Not only will this enable me to simulate the external dependencies with the Fakes. If I implement the Fakes as part of the production code, I'd even be able to spin up the system, using the Fakes instead of the real system.
A Fake is an implementation that 'almost works'. A common example is an in-memory collection instead of a database. It's neither persistent nor thread-safe, but it's internally consistent. What you add, you can retrieve, until you delete it again. For the purposes of starting the app in order to verify that the user interface looks correct, that should be good enough.
Another related example is NServiceBus, which comes with a file transport that is clearly labeled as not for production use. While it's called the Learning Transport, it's also useful for exploratory testing on a development machine. While this example clearly makes use of an external resource (the file system), it illustrates how a Fake implementation can alleviate the need for a container.
Uses for containers #
Ultimately, it's still useful to be able to stand up an entire system, as qfilip suggests, and if containers is a good way to do that, it doesn't bother me. At the risk of sounding like a broken record, I never intended to say that containers are useless.
When I worked as a Software Development Engineer in Microsoft, I had two computers: A laptop and a rather beefy tower PC. I've always done all programming on laptops, so I repurposed the tower as a virtual server with all my system's components on separate virtual machines (VM). The database in one VM, the application server in another, and so on. I no longer remember what all the components were, but I seem to recall that I had four VMs running on that one box.
While I didn't use it much, I found it valuable to occasionally verify that all components could talk to each other on a realistic network topology. This was in 2008, and Docker wasn't around then, but I could imagine it would have made that task easier.

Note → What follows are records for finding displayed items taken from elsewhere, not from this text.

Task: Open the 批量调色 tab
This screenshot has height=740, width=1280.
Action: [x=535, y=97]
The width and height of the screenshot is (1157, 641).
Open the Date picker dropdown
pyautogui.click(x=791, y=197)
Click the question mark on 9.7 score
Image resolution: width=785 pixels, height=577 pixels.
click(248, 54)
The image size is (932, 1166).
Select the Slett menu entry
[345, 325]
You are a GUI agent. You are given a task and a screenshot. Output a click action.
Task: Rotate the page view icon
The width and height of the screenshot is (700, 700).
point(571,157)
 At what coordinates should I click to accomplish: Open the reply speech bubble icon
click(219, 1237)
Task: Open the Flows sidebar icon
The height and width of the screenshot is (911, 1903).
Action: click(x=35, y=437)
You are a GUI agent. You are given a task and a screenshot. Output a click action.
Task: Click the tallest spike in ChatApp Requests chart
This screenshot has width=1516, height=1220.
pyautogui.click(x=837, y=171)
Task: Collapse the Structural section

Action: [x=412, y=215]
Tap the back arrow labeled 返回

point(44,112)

I don't dispute that Docker and Kubernetes are useful, but the job of a software architect is to carefully identify the technologies on which a system should be based. The more technology dependencies you take on, the more rigid the design.
After a few decades of programming, my experience is that as a programmer and architect, I can find better alternatives than depending on container technologies. If testers and IT operators find containers useful to do their jobs, then that's fine by me. Since my code works on most machines, it works in containers, too.
Truly Humble Objects #
One last response, and I'll wrap this up.
"As a developer, you need to test HumbleObject's behavior. What if a DatabaseConnection or a TCP conn to a message queue is down?"
How should such situations be handled? There may always be special cases, but in general, I can think of two reactions:
- Log the error
- Retry the operation
Assuming that the Humble Object is a polymorphic type (i.e. inherits a base class or implements an interface), you should be able to extract each of these behaviours to general-purpose components.
In order to log errors, you can either use a Decorator or a global exception handler. Most frameworks provide a way to catch (otherwise) unhandled exceptions, exactly for this purpose, so you don't have to add such functionality to a Humble Object.
Retry logic can also be delegated to a third-party component. For .NET I'd start looking at Polly, but I'd be surprised if other platforms don't have similar libraries that implement the stability patterns from Release It.
Something more specialised, like a fail-over mechanism, sounds like a good reason to wheel out the Chain of Responsibility pattern.
All of these can be tested independently of any Humble Object.
Conclusion #
In a recent article I reflected on my experience with TDD and speculated that a side effect of that process is code flexible enough to work on most machines. Thus, I've never encountered the need for a containers.
Readers responded with comments that struck me as mostly related to the upper levels of the Test Pyramid. In this article, I've attempted to address some of those concerns. I still get by without containers.